#### Set task A:
Reproduce the Shopsmith thread word for word, from "## TerryDowning (Feb 28, 2012)" down to "randyrls (Feb 29, 2012)".

#### Source extract:
[start]

# How to check a 1950's Shopsmith?



## JamesB (Feb 28, 2012)

I found a "1950's shopsmith" on Craigslist and my question is what do I look for or how do I check it when I inspect it and make an offer?  I plan on taking pics and posting them here after I look at it.  I would like to check it, take pics and get advice from the shopsmith owners before making an offer.
Thanks, Jim


----------



## Robert Taylor (Feb 28, 2012)

there is a wealth of information at the  following site. way too much to try to cover here

Shopsmith Forums - Powered by vBulletin


----------



## JamesB (Feb 28, 2012)

bettyt44720 said:


> there is a wealth of information at the following site. way too much to try to cover here
> 
> Shopsmith Forums - Powered by vBulletin


 
sweet. Thanks.  
I went there, there is alot of information there. All I want to know is what to look for when I look at it to tell if it is worth it.


----------



## TerryDowning (Feb 28, 2012)

It's a really great community over there too.  Very helpful and welcoming. I have never not received help when asked for.


----------



## randyrls (Feb 29, 2012)

The greatest thing about a 50's SS is that you can still get parts for it from SS!!!!!


----------



## TerryDowning (Feb 29, 2012)

Mine is in rehab right now. I just replaced the speed changer at 55 years old, it was worn beyond repair, now redoing the bearings. It should be like new when done. I think I'm going to redo the paint as well. My dad painted it a really ugly blue decades ago, and that paint is chipped and showing wear. I think Hammered blue and hammered Silver would look good.


----------

[end]

#### Records supplied:
[start]

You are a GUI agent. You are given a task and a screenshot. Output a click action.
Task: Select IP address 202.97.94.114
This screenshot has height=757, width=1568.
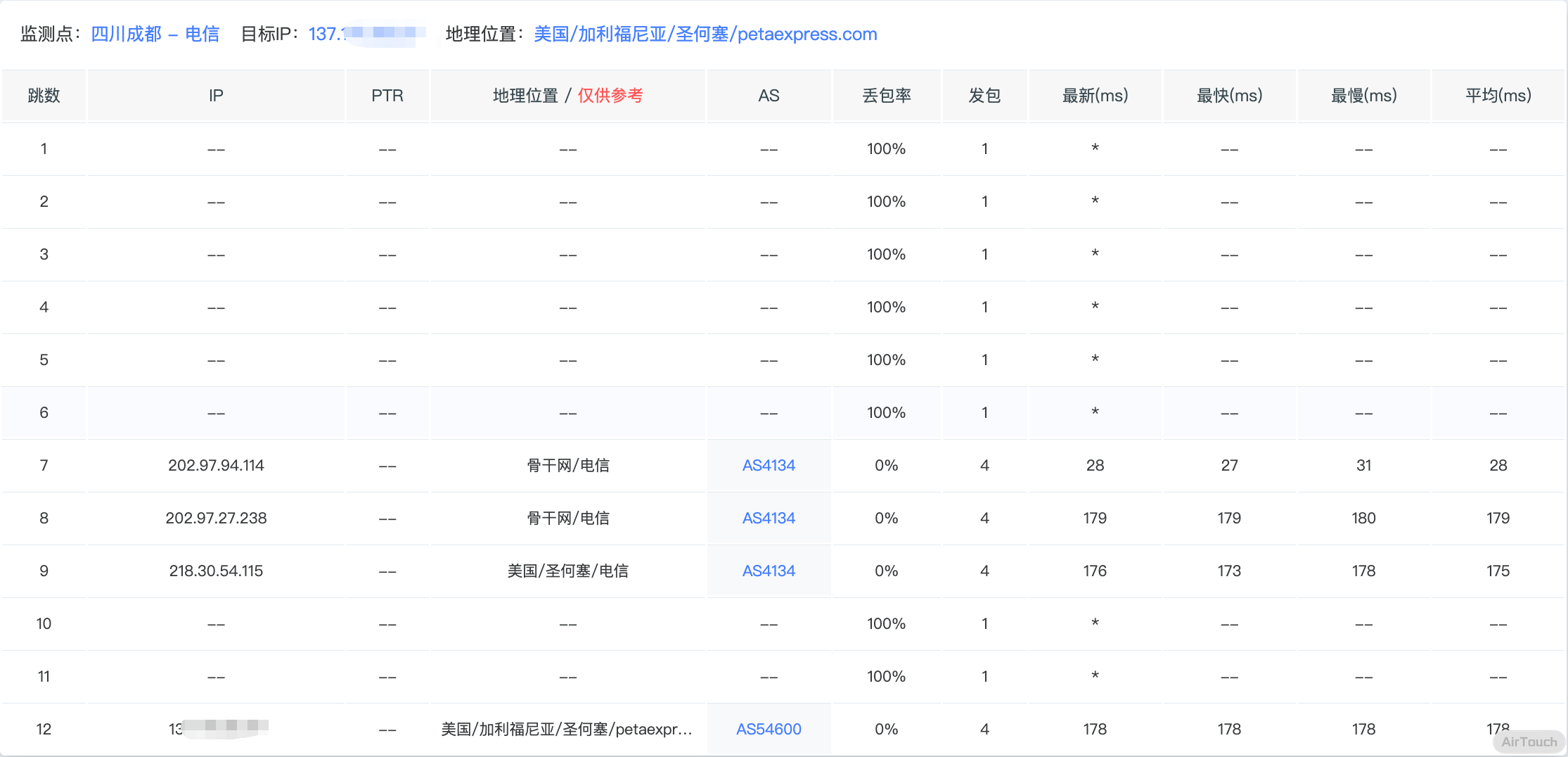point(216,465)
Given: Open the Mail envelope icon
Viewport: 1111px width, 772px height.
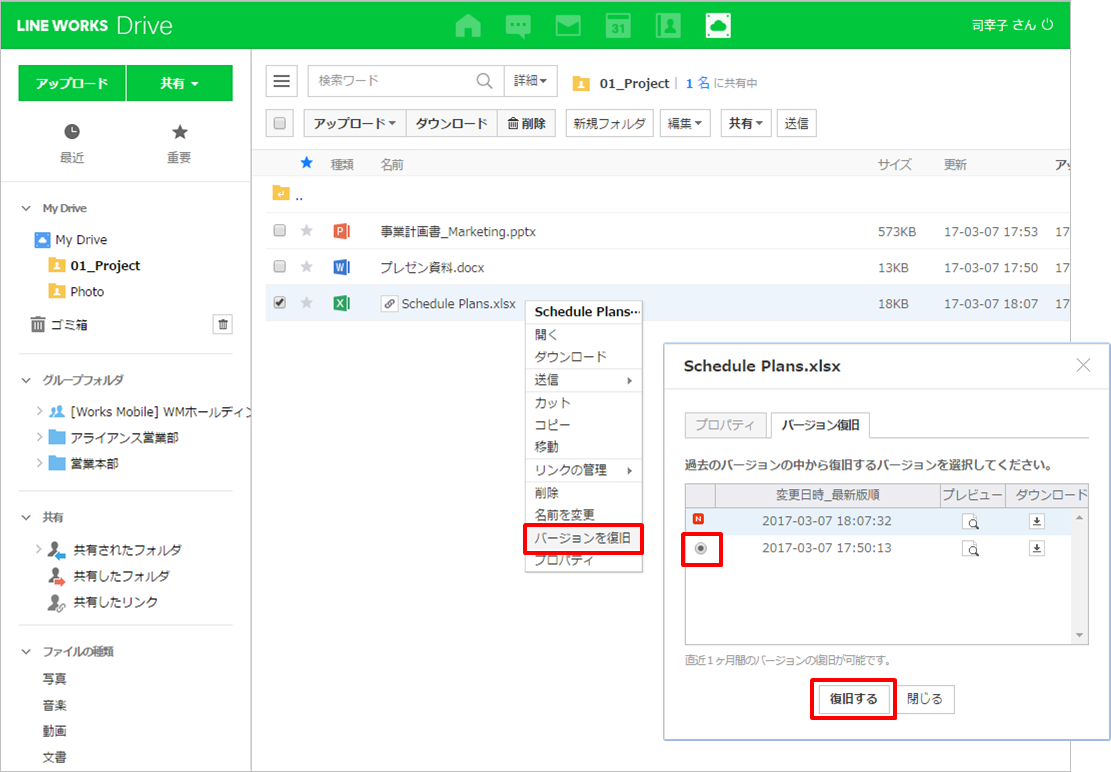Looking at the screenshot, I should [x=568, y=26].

[end]
[start]

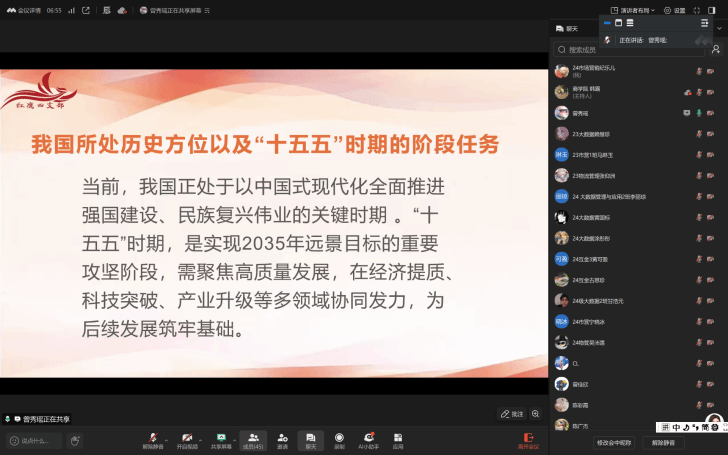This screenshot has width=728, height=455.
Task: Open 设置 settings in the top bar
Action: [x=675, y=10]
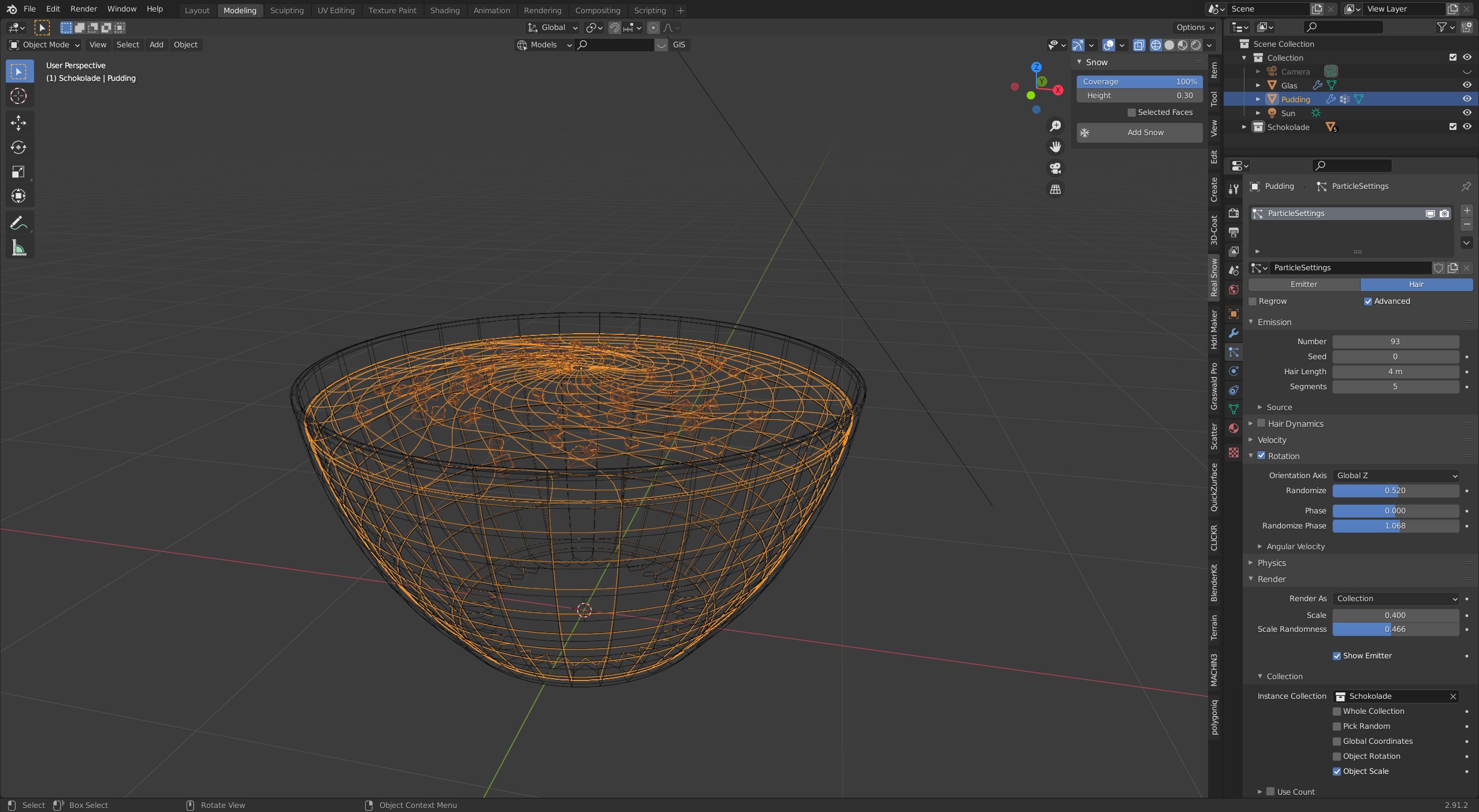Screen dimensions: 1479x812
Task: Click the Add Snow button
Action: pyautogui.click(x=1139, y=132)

[end]

#### Set task B:
Format the records from the line containing "You are a GUI" down to the line containing "Looking at the", both included, as a JSON list of strings with one string per line. Skip blank lines and leave out the pictures.

#### Answer A:
## TerryDowning (Feb 28, 2012)

It's a really great community over there too.  Very helpful and welcoming. I have never not received help when asked for.


----------



## randyrls (Feb 29, 2012)

#### Answer B:
[
  "You are a GUI agent. You are given a task and a screenshot. Output a click action.",
  "Task: Select IP address 202.97.94.114",
  "This screenshot has height=757, width=1568.",
  "point(216,465)",
  "Given: Open the Mail envelope icon",
  "Viewport: 1111px width, 772px height.",
  "Looking at the screenshot, I should [x=568, y=26]."
]